Smallwood attempted to revitalize his party by bringing into the cabinet younger men with considerable talent - such as John Crosbie, Clyde Wells, Edward Roberts and others - but he was unable to relinquish power, and few of these people remained in the cabinet, and under Smallwood’s control, for long. There were setbacks in his economic development programme and the Liberals lost seats in the 1968 federal election and in a provincial by-election in Gander. Smallwood announced his retirement in 1969, but he could not bring himself to relinquish power, particularly to the front-runner, John Crosbie, who had earlier resigned from caucus. Smallwood therefore ran for the leadership. A remarkably bitter leadership contest pitted the younger generation, which supported Crosbie, against an older generation of Smallwood loyalists. Although Smallwood won on the convention floor, many Liberals defected to the Conservatives rather than remain in Smallwood’s party.
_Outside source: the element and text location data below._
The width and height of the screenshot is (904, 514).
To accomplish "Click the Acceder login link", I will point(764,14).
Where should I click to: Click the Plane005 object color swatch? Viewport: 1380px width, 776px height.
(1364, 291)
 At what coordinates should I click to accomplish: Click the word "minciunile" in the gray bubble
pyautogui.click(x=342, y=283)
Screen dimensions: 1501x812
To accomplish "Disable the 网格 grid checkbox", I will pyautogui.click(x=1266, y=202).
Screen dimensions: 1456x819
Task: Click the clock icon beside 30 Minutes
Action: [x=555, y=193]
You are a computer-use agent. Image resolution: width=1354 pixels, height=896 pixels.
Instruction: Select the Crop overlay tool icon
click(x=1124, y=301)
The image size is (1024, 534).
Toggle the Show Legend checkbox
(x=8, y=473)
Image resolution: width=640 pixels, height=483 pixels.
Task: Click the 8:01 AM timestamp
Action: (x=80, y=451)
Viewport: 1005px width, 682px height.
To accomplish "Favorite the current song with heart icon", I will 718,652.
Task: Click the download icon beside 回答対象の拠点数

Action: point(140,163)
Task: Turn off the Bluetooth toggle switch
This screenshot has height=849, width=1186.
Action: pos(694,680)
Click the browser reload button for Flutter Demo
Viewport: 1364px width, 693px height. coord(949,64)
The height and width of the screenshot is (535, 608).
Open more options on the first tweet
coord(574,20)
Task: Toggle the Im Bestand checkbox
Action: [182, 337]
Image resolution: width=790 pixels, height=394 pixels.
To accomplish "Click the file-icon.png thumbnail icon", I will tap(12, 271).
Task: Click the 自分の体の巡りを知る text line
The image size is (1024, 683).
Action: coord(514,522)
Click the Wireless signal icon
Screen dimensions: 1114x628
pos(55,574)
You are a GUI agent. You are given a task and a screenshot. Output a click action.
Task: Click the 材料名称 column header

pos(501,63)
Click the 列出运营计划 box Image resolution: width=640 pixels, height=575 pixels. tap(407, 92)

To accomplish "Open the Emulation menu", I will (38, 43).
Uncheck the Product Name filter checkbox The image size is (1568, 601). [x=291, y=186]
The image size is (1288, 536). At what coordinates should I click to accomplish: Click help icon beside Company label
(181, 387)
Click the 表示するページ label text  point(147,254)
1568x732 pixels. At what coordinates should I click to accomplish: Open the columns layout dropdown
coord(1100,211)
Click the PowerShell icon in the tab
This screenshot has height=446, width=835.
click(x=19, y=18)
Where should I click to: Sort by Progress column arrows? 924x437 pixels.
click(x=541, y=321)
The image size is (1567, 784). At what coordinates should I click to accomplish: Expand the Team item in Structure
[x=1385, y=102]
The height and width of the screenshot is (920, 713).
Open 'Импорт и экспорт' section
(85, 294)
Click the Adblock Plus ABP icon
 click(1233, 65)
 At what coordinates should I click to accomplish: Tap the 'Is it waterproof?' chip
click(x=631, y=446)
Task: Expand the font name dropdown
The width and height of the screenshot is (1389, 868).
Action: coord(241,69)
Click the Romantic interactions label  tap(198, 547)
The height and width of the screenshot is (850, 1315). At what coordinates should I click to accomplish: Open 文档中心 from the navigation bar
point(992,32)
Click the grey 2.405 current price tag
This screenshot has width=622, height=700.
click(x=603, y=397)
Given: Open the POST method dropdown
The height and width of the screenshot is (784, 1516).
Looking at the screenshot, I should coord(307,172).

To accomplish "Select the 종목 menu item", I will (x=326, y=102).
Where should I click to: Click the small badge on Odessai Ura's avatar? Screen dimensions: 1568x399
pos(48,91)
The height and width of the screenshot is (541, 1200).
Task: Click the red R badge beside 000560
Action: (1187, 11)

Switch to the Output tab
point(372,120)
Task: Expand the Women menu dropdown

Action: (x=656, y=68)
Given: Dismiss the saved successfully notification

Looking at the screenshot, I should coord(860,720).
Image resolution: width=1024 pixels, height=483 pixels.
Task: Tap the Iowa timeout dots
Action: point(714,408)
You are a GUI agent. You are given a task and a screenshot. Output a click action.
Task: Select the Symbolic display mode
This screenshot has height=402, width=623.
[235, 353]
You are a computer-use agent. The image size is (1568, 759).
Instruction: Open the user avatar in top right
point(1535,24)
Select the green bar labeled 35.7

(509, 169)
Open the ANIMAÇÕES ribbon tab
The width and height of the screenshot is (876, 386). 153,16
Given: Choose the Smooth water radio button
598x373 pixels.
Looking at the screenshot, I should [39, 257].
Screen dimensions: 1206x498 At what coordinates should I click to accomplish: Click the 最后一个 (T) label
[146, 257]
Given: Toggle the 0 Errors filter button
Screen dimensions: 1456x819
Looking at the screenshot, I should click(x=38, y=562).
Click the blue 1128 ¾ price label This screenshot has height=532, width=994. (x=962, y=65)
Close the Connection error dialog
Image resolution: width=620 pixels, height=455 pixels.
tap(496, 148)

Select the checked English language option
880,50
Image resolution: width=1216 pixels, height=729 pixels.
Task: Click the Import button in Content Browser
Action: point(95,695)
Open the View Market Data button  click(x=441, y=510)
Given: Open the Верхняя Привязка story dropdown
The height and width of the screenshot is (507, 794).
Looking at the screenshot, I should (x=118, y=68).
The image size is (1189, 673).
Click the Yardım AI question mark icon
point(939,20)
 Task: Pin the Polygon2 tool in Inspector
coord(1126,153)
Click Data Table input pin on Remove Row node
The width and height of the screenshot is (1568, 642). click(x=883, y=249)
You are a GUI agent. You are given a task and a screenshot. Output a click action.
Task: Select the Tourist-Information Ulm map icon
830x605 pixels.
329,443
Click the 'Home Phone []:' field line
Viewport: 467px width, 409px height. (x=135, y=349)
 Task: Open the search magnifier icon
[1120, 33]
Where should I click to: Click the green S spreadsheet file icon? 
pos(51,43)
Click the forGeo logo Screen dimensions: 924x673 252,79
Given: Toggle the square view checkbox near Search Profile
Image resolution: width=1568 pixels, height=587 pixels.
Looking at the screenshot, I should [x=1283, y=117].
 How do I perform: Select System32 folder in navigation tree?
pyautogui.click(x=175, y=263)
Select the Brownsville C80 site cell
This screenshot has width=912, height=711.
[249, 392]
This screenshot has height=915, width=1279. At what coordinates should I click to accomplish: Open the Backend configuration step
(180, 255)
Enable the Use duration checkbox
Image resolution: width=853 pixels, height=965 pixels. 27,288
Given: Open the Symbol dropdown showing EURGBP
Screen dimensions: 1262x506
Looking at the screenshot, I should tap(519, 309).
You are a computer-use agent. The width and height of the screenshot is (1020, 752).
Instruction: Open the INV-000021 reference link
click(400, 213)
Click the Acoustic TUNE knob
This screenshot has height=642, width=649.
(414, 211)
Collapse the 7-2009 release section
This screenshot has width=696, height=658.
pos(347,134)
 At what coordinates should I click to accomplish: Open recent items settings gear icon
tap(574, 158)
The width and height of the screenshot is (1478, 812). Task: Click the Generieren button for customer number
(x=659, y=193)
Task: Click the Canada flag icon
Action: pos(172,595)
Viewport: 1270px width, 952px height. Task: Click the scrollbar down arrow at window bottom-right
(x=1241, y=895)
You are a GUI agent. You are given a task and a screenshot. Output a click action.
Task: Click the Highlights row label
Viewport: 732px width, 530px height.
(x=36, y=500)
During this period the Progressive Conservatives emerged as a genuine alternative government. No longer tarred as anti-confederates, and attracting able candidates with impeccable credentials - such as Crosbie and Frank Moores - there was a real chance that the Opposition could break the Liberal supremacy.
The 1971 provincial election was a hard-fought contest between Smallwood and those who wanted to remove him from power at long last. The result was uncertain and contested. Twenty-one Conservatives were elected to 20 Liberals, with one independent. Smallwood refused to resign while judicial recounts and the prospect of members changing party allegiance held out the hope that he could hold on to power. Another provincial election of 1972 returned a clear majority for the Progressive Conservatives under the leadership of Frank Moores. Although he attempted a return to political life in 1975, Smallwood’s personal hegemony had ended.
J.R. Smallwood was the dominant figure in 20th century politics. He used his close relationship with the federal Liberal government to ensure a flow of both federal and provincial patronage that bolstered his personal hold on power. But when the Conservatives were elected federally in 1957, Smallwood was no longer able to deliver federal programs as if they were his own and a new generation of potential leaders was unwilling to do nothing while Smallwood monopolized power. The period between 1968 to 1972 marked a generational shift, as well as a significant change in political style.